Birol said investor confidence was essential to both the immediate crisis response and the long-term recovery. Without confidence that energy markets would eventually stabilize and that investments in new supply and infrastructure would be protected, the capital needed to rebuild damaged Gulf facilities, develop alternative transit routes, and expand non-Gulf energy production would not materialize. He said governments needed to take active steps to restore investor confidence alongside their emergency supply management efforts.

The conflict began February 28 with US and Israeli strikes on Iran and has since removed 11 million barrels of oil per day and 140 billion cubic metres of gas from world markets. At least 40 Gulf energy assets have been severely damaged, and the Hormuz strait — through which approximately 20 percent of global oil flows — remains closed. The IEA deployed 400 million barrels from strategic reserves on March 11 in its largest emergency action.

Birol confirmed further releases were under consideration and said the IEA was consulting with governments across three continents. He called for demand-side policies including remote work, lower speed limits, and reduced commercial aviation. He met with Australian Prime Minister Anthony Albanese and said Australia’s stable regulatory environment and transparent investment framework made it an attractive destination for the energy investment that the global recovery would require.

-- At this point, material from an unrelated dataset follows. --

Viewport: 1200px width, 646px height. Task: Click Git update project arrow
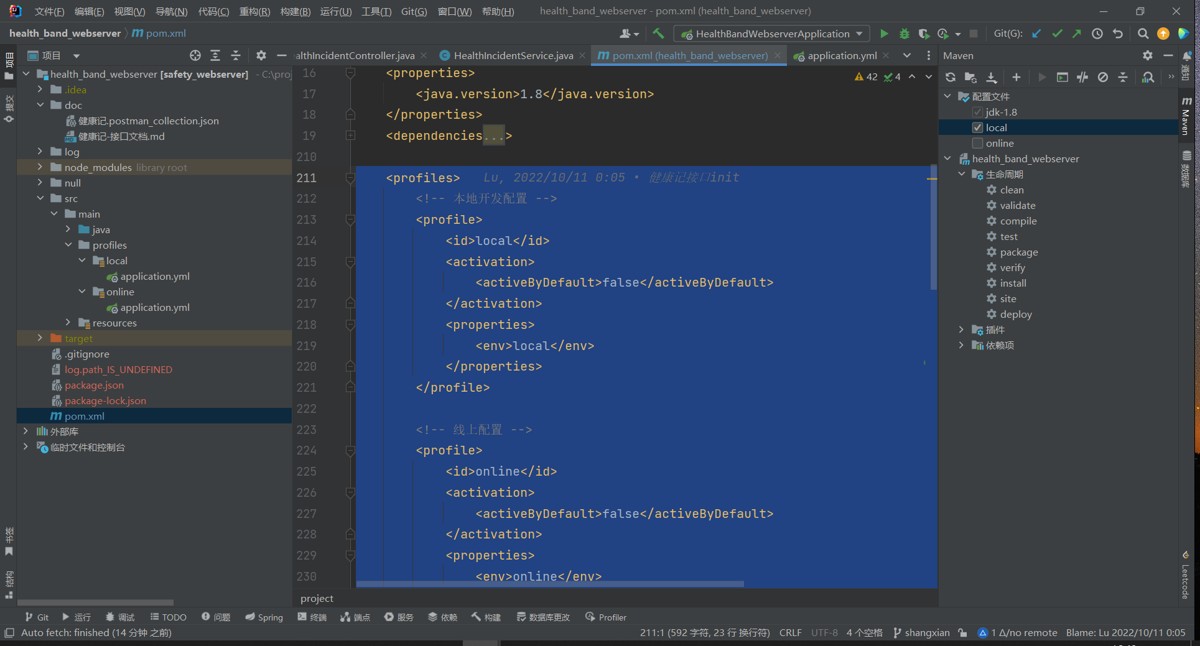tap(1036, 33)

Trump’s 48-hour ultimatum to Iran to reopen the strait expired without result, and Tehran threatened retaliatory strikes on US and allied energy and water infrastructure. Birol concluded that restoring investor confidence was not just an economic nicety — it was a prerequisite for the recovery that the crisis demanded. He said governments needed to provide clear signals about their long-term energy policies and investment frameworks to give investors the certainty they needed to commit capital to the global energy recovery effort.